Cherish The Good Times
The last skill I would commend to you is to pay attention to the positives. This can only be done if you have already mastered the skill of living fully in the present moment. You go through every twenty-four hours with enough of yourself available to the world that when something positive happens you let it in. There was a rainbow yesterday. There may have been an interesting interaction between you and the grocery clerk, or you had a close, warm exchange with someone you care about. These are the kind of positive moments I mean.
These are moments that need to be framed and stored to be used on days that are much harder. If we are in a quagmire of negative emotion, we can turn anything into proof that there are only painful things in the world.

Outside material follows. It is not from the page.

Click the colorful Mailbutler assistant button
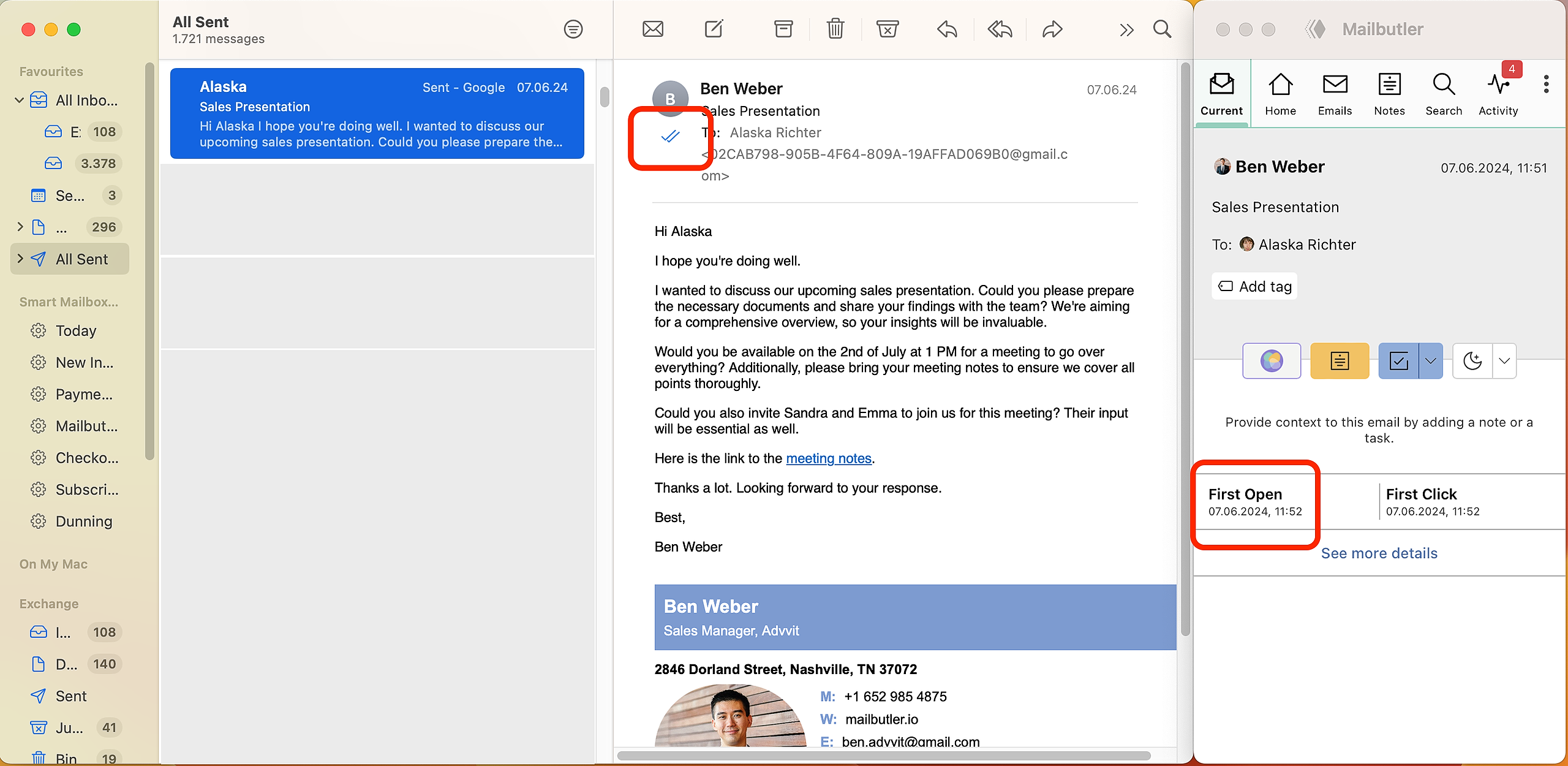 tap(1272, 361)
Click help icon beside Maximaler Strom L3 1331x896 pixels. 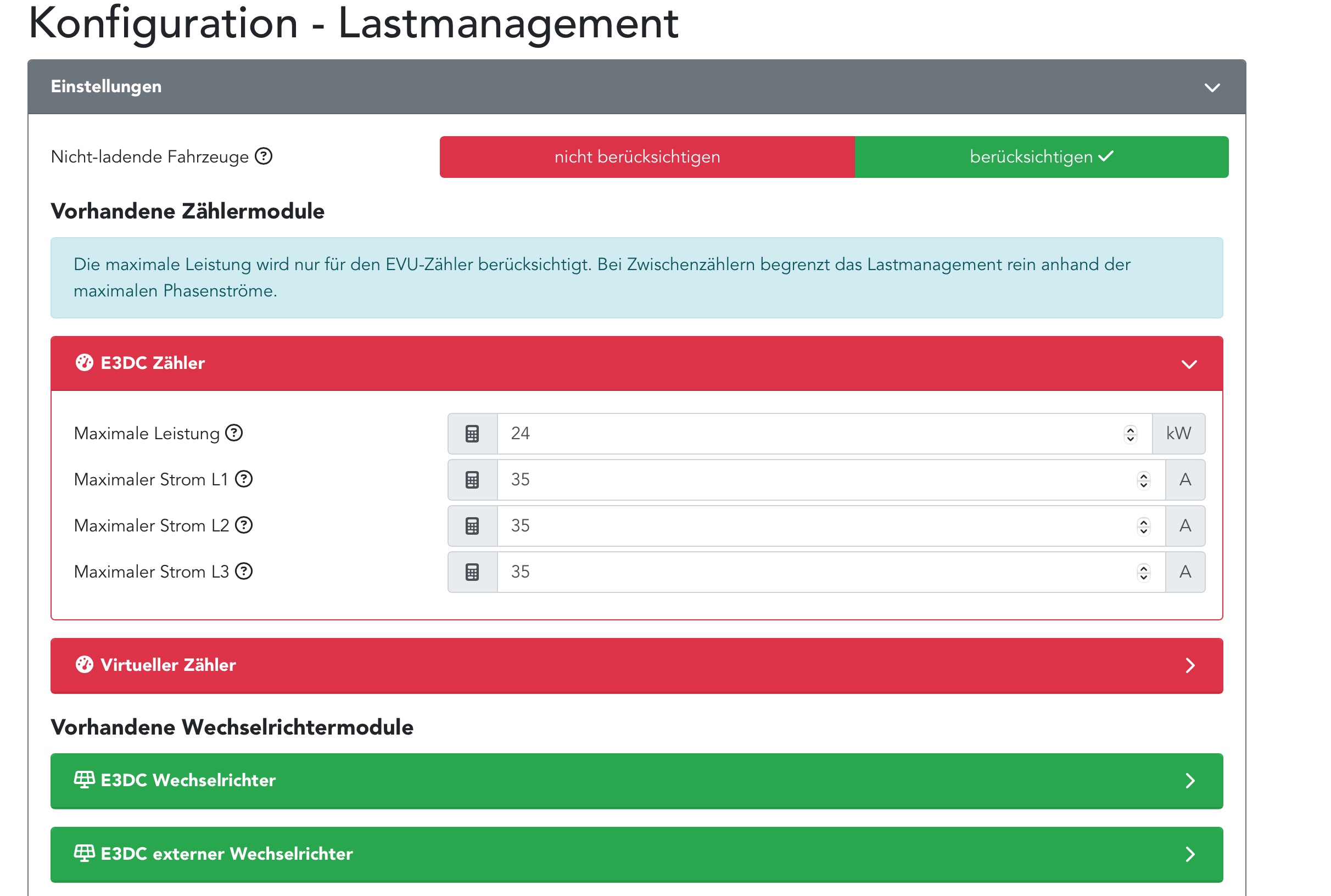pos(244,572)

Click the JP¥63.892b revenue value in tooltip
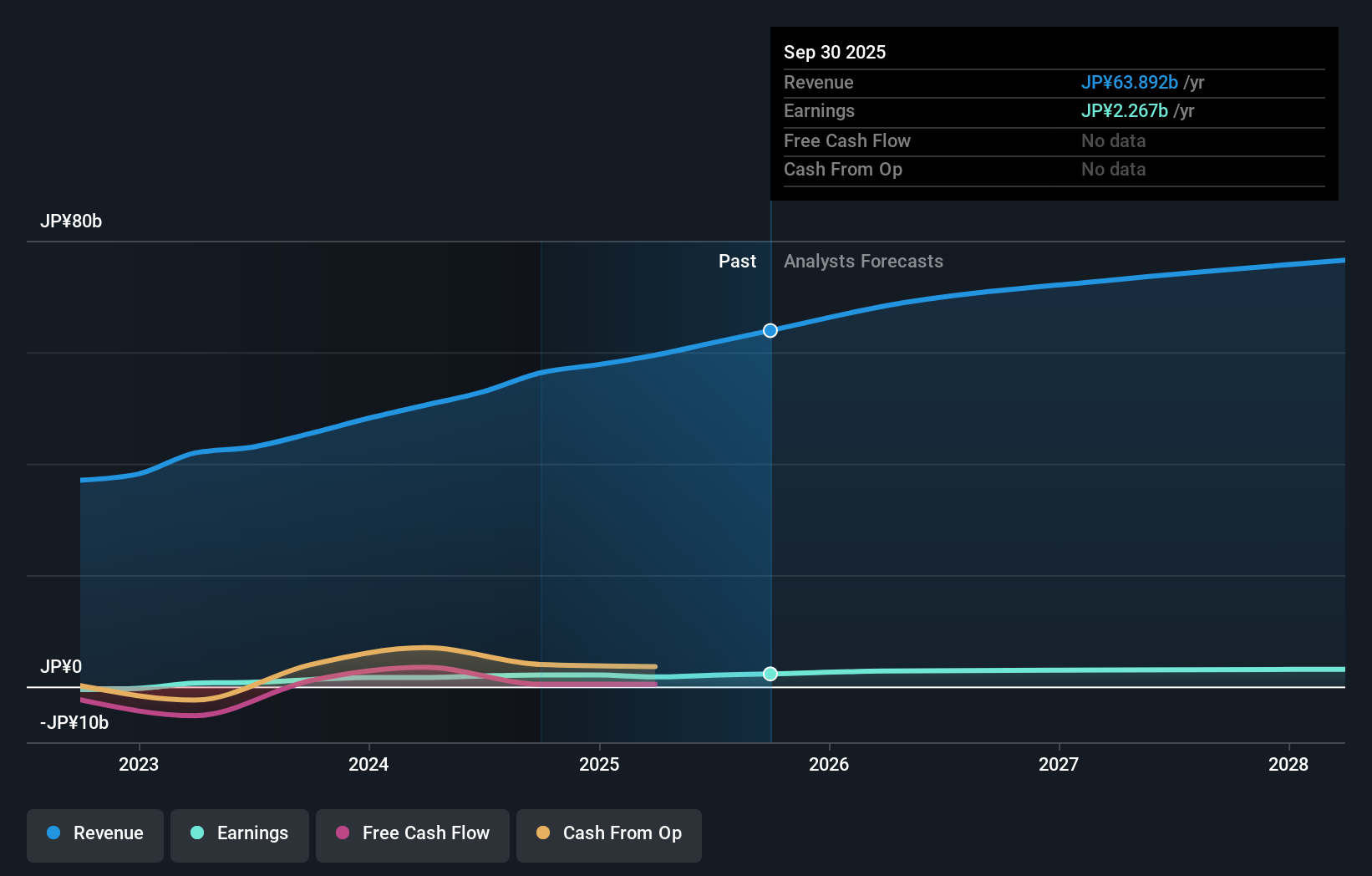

This final skill is learning how to hold onto the positives, to cherish them sufficiently that they do not drop out of your repertory of significant life events.
Once you notice the positives, how do hold on to them? The best way is to slow down — to use relaxation, meditation, and your own internal capacity for joy to feel that moment inside. Let it resonate within. This allows your emotional commitment to be fully focused on the process of life. Be as emotionally able-hearted as possible, despite physical limitations.
What all these coping skills have in common is that they are daily necessities. You don’t just get them down pat once and then forget about them. You need to use these skills frequently. Every day is going to give you something different to try to manage. You need these well-practiced skills to succeed.
The circumstances you face may at times be miserable. Nothing can alter this reality. Trust that you will learn from each stage and from each cycle through the stages. Learn to trust others enough so that when the situation seems unbearably stressful, outside counseling and psychotherapy can be sought. Renewal cannot always be attained without help.
If these ideas have reached you at any level, you have already begun the process of renewal. You are adapting in the face of great difficulties. There is no right way to come through the ravages of unavoidable health changes. But I have tried to show you ways to remain an active agent in your own life.
You are not alone. None of us is alone. We may not know each other yet, but there are kindred spirits. A single treasured personal relationship makes the path bearable.
I wish you a safe and thoughtful journey on what is truly a road of hope. I travel it with you. You have a companion and you have hope.